Ziri ibn Atiyya (Berber language: Ziri en Ɛaṭiyya Ameɣraw) also known as Ziri ibn Atiyya ibn Abd Allah ibn Tabādalt ibn Muhammad ibn Khazar az-Zanātī al-Maghrāwī al-Khazarī (died 1001) was the tribal leader of the Berber Maghrawa tribal confederacy and kingdom in Fez.

Under the protection of the Umayyad Caliph in Spain, Hisham II, and his powerful regent Al-Mansur, Ziri became king of the Zenata tribes in 978-979 and immediately set about conquering as much as he could of what is now known as northern Morocco. In 987-988 he was secure enough to be able to establish his court at Fes.

In 989, he was asked by Al-Mansur to attack Abu al-Bahār, who controlled most of what is now Algeria and Tunisia. Abu al-Bahār had deserted the Fatimid cause to align himself with the Umayyads, but then changed sides again once he had gained control of most of the Maghreb. Ziri attacked with such vigour that Abu al-Bahār fled without much of a fight, and Ziri became master of the Maghreb in the year 991.

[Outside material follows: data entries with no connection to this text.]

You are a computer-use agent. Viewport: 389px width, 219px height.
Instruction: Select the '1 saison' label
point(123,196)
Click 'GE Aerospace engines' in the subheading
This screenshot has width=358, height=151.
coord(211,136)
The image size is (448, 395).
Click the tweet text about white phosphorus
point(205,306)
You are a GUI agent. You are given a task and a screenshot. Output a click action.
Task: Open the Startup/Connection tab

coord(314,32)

After this victory, Ziri is said to have sent Al-Mansur a present consisting of 200 racehorses, 50 racing camels, 1000 shields, musk civets, giraffes, gazelles and other animals of the Sahara, and 1000 loads of dates. Al-Mansur invited Ziri to Cordoba. He went accompanied by 300 slaves on horseback and 300 more on foot, as well as taking more presents including lions in cages, cattle that resembled horses, a bird that spoke both Arabic and Berber, dates the size of melons, and other prodigies. Al-Mansur gave him the title of vizir. However, on his return to Morocco, Ziri is said to have exclaimed "Now my head is my own!" and forbade anyone to call him by any title other than amir.

In his absence, the Banu Ifran had managed to capture Fes. They were led by Yaddū, a long-standing adversary of Ziri. After a bloody struggle, Ziri recaptured Fes in 993 and displayed Yaddū's severed head on its walls. There followed a period of peace during which time Ziri built (or rebuilt) the city of Oujda beginning in August or September 994.

Rumours began to reach Al-Mansur that Ziri was ignoring his wishes. At last, in 996, Al-Mansur withdrew his support and cancelled his title. Ziri responded by acknowledging Hisham II as rightful Caliph. Al-Mansur then sent an invasion force to Morocco.

After three months of struggle, Al-Mansur's force had to retreat to the safety of Tangiers. Al-Mansur immediately sent a powerful reinforcement under his son Abd al-Malik. The armies clashed near Tangiers. During the battle, Ziri was stabbed by an African soldier who reported to Abd al-Malik that he had seriously wounded the Zenata leader. Abd al-Malik pressed home the advantage, and the wounded Ziri fled the field hotly pursued by the Caliph's army. The inhabitants of Fes would not let him enter the city, but opened the gates to Abd al-Malik on October 13, 998.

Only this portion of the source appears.